In many ways than one I always thought marriage is a disaster. The time just proves me right. When I happen to offer an opinion, I have more oppositions than could be counted on fingers. Exculpate me for going against the traditional belief that a nuptial is obligatory – something we owe to society. I do not say that those who want to get married (I know girls desperate to tie a knot) are attempting an incessant crime, but nonetheless, I have been given freedom to lead my life as I desire. And I, to say the truth, deny blemishing my life and freedom for someone else. I have seen many people around me getting a connubial bliss even without knowing their partners for more than one university term.

I have seen Indian ready to spend their life with a person who lives in one of those first world countries. They don’t even have tête-à-tête with their sweetheart twice before making ‘the decision’. If the situation in India was as bad as Vietnam or if we lived in an autocratic country, then I wouldn’t be amazed on their pronouncement. However, today India stands as one of the global leaders and I see no need for any girl in modern Mumbai, I stress on the word “modern”, to commit to someone ajar to them.

“Who cares about the global economy,” one of my cousins declared, “all I want is to go to United States.”

“Even if you donno the guy properly?” I was little surprised by that statement.

“Even if I donno the guy properly,” she said assertively, “why do you care? I don’t want to make big out here… and if I have to it will be there.”

Did I really care about her? Nope. I just couldn’t digest the fact that she had just seen her fiancé once before engagement. I was still a little jittery, when finally I blathered (of course to her), “but you hardly know him…”

“Oh you!” she seemed a little goaded with annoyance, “haven’t you heard something called Internet? I-N-T-E-R-N-E-T? That’s how you spell it right? Besides, his parents stay in India, very much in INdia.”

I thought it was better I ceased my banter as it had reached its pinnacle, and who likes to get indignant?

She still had a point to get married, I thought, but what about those who are coerced into this?

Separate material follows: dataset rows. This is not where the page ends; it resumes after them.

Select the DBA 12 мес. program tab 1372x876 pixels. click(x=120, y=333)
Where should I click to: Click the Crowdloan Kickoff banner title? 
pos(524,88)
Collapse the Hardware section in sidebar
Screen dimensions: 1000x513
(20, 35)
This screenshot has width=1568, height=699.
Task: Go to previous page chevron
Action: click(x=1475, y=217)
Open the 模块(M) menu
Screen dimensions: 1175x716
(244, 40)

One of my friends got into a conjugal bond in December. I enjoyed his wedding thoroughly – no two ways about it. I tapped my feet; my first Christen wedding…yeah…everyone was enjoying seemed happy – but the groom and the bride. What about them? (I know they weren’t happy through internal source.) Besides, my friend, who also happened to be the groom (nope, not the bride, I am a straight girl you see) was excessively jovial and I just don’t mean stupidity, but what I consider a true sense of humor, got married to a grim girl. What a stupid pair!
Aren’t these sufficient to discern me from something that is called, “M-A-R-R-I-A-G-E”.